WikiLeaks : un juge américain ordonne la libération de Chelsea Manning

Les pénalités financières qui avaient été fixées pour la forcer à témoigner sur WikiLeaks et son fondateur Julian Assange restent néanmoins valables. 

Chelsea Manning, ancienne analyste militaire, le 16 mai 2019.
Chelsea Manning, ancienne analyste militaire, le 16 mai 2019. (ERIC BARADAT / AFP)

Un juge a ordonné jeudi 12 mars la libération de l'ex-informatrice de WikiLeaks, Chelsea Manning qui, la veille, avait tenté de se suicider depuis la prison où elle était détenue en raison de son refus de témoigner devant un grand jury. Ce grand jury ayant été dissous, "le tribunal considère que la comparution de Mme Manning n'est plus nécessaire et que son maintien en détention ne répond plus à un objectif de coercition", a décidé le juge Anthony Trenga.

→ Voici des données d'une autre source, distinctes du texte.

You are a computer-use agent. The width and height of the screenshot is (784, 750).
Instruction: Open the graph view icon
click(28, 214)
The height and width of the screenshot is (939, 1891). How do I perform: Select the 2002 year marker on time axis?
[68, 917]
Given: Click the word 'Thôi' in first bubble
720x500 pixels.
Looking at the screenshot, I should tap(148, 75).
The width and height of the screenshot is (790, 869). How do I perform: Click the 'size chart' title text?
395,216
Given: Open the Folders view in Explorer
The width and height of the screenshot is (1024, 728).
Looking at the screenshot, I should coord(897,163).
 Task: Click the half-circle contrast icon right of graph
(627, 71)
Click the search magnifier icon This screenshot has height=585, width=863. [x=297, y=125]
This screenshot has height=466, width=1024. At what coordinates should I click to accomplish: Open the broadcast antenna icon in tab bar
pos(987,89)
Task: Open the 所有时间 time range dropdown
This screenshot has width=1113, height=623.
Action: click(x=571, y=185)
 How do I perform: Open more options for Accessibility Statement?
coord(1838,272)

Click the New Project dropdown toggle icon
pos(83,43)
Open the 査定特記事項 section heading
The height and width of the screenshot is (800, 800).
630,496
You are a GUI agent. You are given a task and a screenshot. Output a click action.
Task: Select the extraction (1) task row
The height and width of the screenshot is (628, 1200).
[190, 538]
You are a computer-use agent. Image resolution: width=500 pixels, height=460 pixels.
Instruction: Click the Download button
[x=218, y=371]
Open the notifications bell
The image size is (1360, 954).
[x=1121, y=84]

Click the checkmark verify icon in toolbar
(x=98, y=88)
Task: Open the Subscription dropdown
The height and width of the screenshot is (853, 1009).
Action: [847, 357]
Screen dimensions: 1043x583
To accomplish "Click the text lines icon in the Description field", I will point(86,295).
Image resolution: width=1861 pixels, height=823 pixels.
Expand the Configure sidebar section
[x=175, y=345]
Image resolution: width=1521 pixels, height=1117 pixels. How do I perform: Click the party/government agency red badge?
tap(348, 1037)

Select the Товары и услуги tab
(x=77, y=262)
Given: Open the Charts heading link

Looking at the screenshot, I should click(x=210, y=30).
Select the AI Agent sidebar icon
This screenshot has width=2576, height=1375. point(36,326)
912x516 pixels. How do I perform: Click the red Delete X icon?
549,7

Les pénalités financières qui avaient été fixées pour la forcer à témoigner sur WikiLeaks et son fondateur Julian Assange restent néanmoins valables, et elle devra payer 256 000 dollars d'amendes, a-t-il ajouté.

Une peine commuée par Barack Obama

Chelsea Manning, 32 ans, a tenté de se suicider mercredi. Les autorités étaient intervenues à temps et elle a été transférée à l'hôpital, selon son groupe de soutien. En 2010, le soldat Manning, alors connu sous le prénom de Bradley, avait fait fuiter plus de 700 000 documents confidentiels ayant trait aux guerres d'Irak et d'Afghanistan, dont plus de 250 000 câbles diplomatiques qui avaient plongé les Etats-Unis dans l'embarras.

L'ex-analyste du renseignement avait été condamnée en 2013 à trente-cinq ans de prison par une cour martiale, mais sa peine avait été commuée par le président Barack Obama. Elle avait été libérée en mai 2017 après sept ans de prison, durant lesquels elle avait entamé sa transition vers le sexe féminin. En mars 2019, cette icône des personnes transgenres avait de nouveau été incarcérée parce qu'elle refusait de témoigner sur Julian Assange devant un grand jury.